---------- DATASET CONTENT ----------

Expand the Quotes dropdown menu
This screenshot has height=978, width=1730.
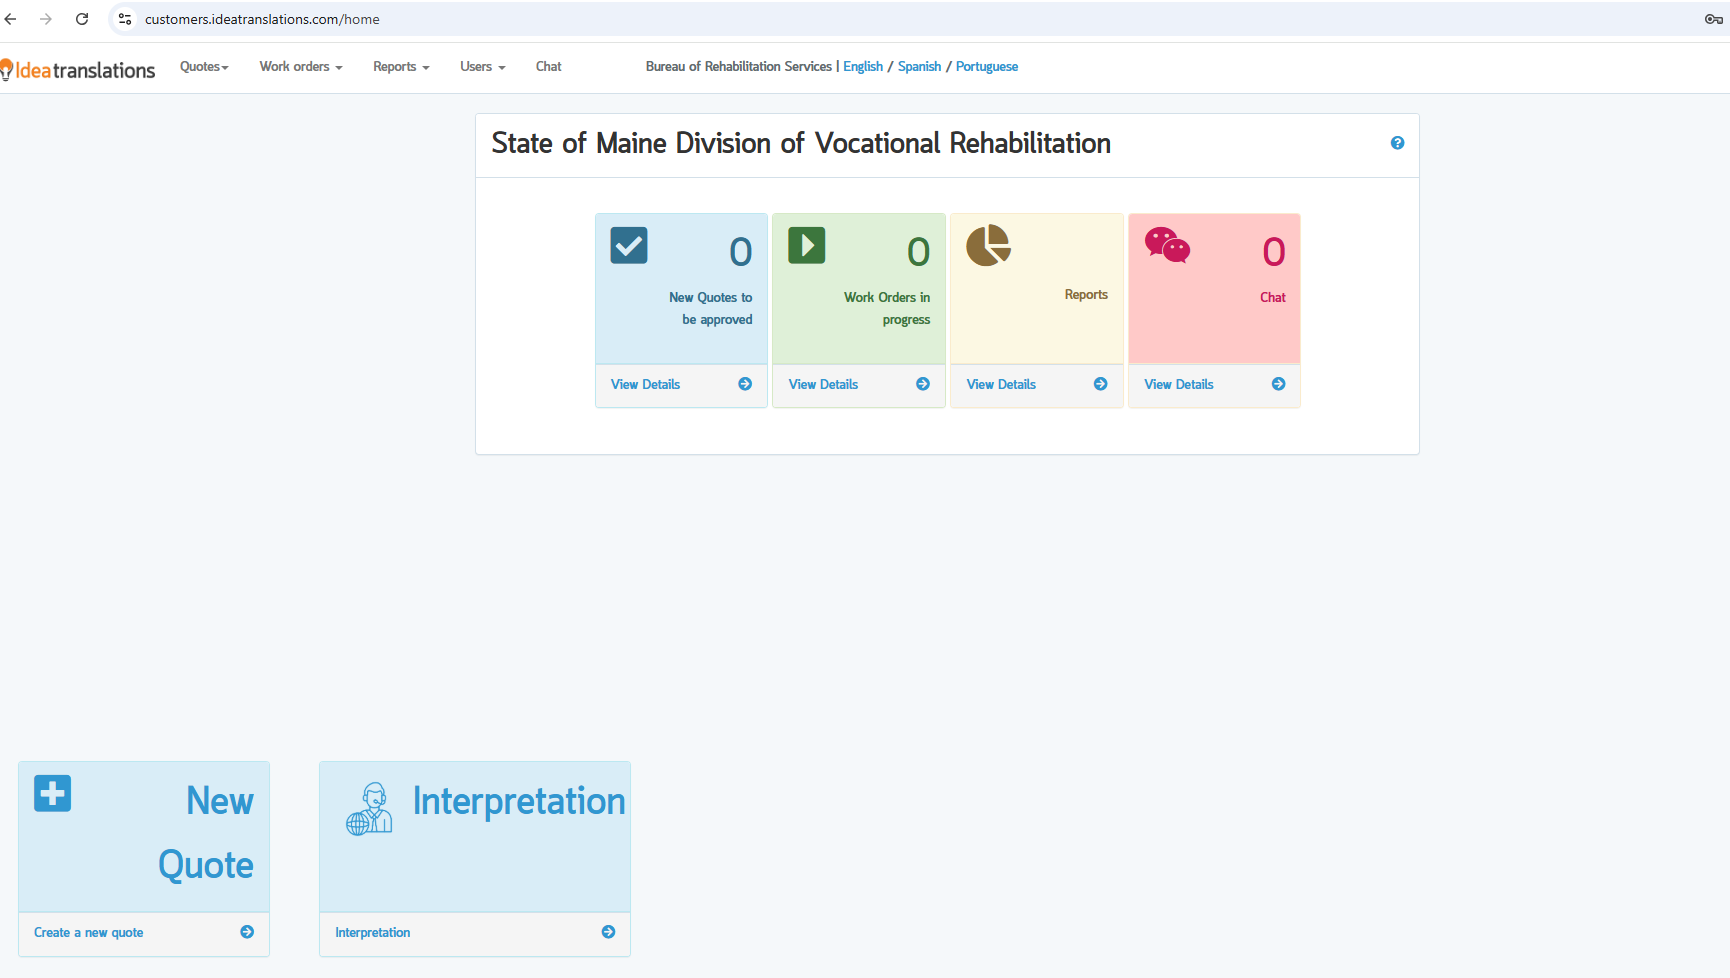(x=204, y=67)
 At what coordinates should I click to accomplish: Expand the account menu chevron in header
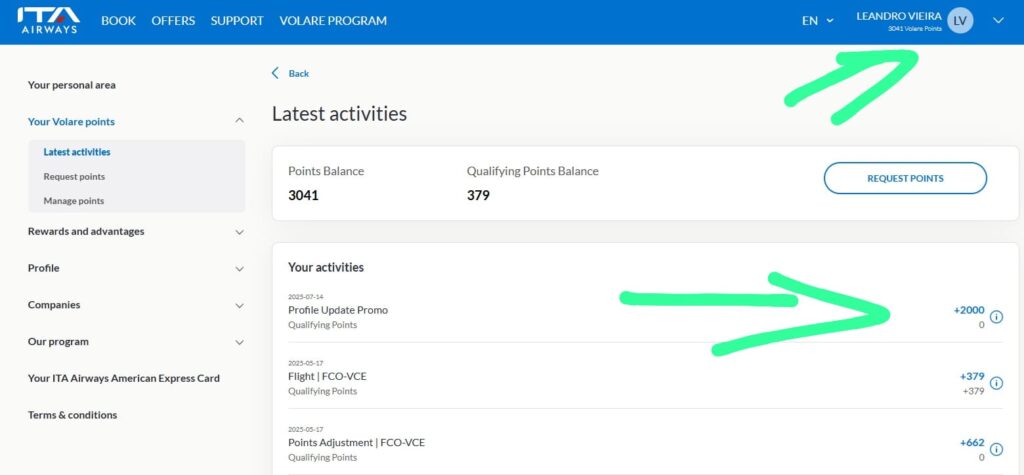(x=998, y=21)
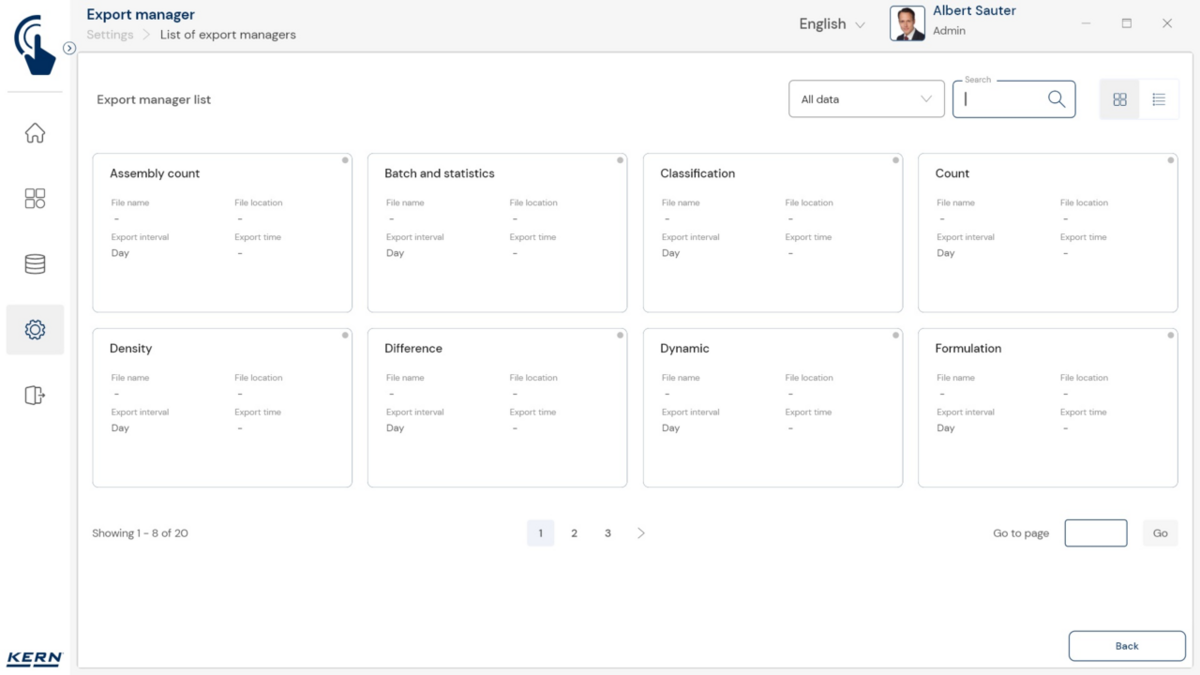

----------

• EXERCISE:
Please return every line of the records above word for word, leaving out the pictures.

• COMPLETE ANSWER:
Expand the Quotes dropdown menu
This screenshot has height=978, width=1730.
(x=204, y=67)
 At what coordinates should I click to accomplish: Expand the account menu chevron in header
(x=998, y=21)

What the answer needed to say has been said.